Teams denormalisieren oft aus den falschen Gründen: Sie haben generell Angst vor Joins. Das ist in der Regel ein Zeichen für vage Leistungsfolklore und nicht für messbare Ergebnisse.
Der stärkere Grund für Denormalisierung ist die Form der Arbeitslast. Wenn ein Lese-Pfad heiß, stabil und teuer zu rekonstruieren ist, dann kann die Duplizierung eines sorgfältig ausgewählten Datenausschnitts der richtige Kompromiss sein.

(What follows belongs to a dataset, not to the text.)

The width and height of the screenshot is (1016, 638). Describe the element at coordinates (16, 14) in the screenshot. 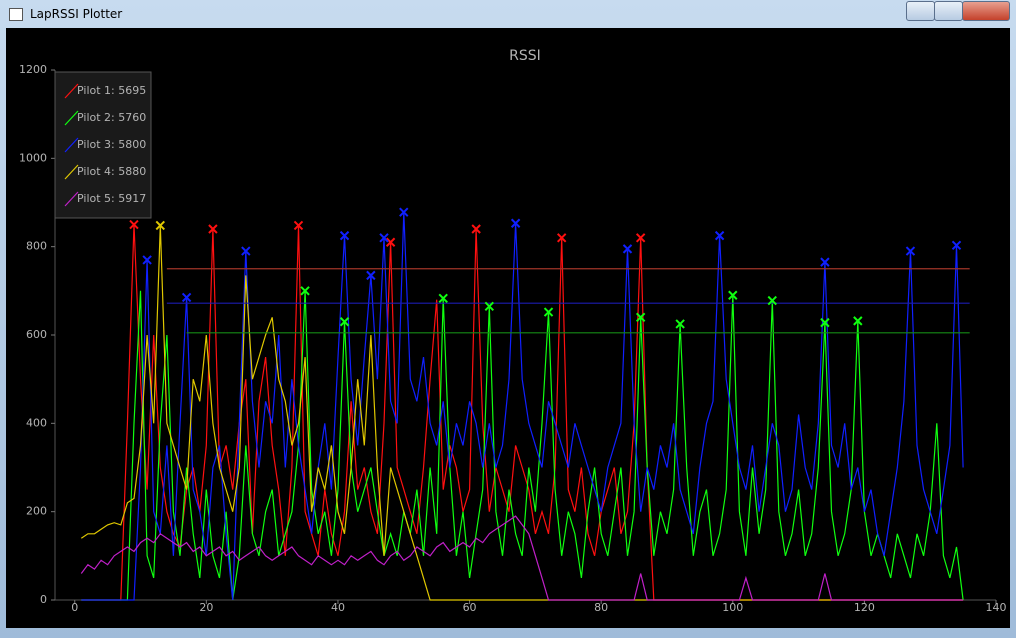

I see `app-icon` at that location.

Wo Denormalisierung tatsächlich hilft
Ein gängiges Beispiel ist ein Bestell-Dashboard, das immer die gleiche zusammengefasste Ansicht benötigt:
- Bestell-ID
- Kundenname
- aktueller Status
- Gesamtsumme
Wenn diese Seite extrem heiß ist, besteht eine Möglichkeit darin, eine Lese-optimierte Tabelle oder materialisierte Sicht zu pflegen:
CREATE MATERIALIZED VIEW order_summaries AS
SELECT
o.id,
c.name AS customer_name,
o.status,
o.total_amount
FROM orders o
JOIN customers c ON c.id = o.customer_id;
Das ist eine Leistungstechnik. Es ist kein Grund, das relationale Design überall sonst aufzugeben.
Der Kompromiss
Denormalisierung kauft Lese-Geschwindigkeit, indem sie Schreibkomplexität einführt:
- duplizierte Daten
- Aktualisierungslogik
- Ungültigkeitsregeln
- Abweichungsrisiko, wenn die Projektion veraltet ist
Wenn die Abfrage nicht wirklich heiß ist oder wenn Indizes das Problem beheben, kann Denormalisierung mehr Wartungsarbeit als Wert schaffen.
Bessere Regel
Beginnen Sie mit normalisierten Tabellen und guten Indizes. Messen Sie den realen Engpass. Denormalisieren Sie nur, wenn das Lese-Muster stabil genug ist, dass Duplizierung günstiger ist als Neuberechnung.
Joins sind nicht der Feind. Unermessliche Architekturentscheidungen sind es.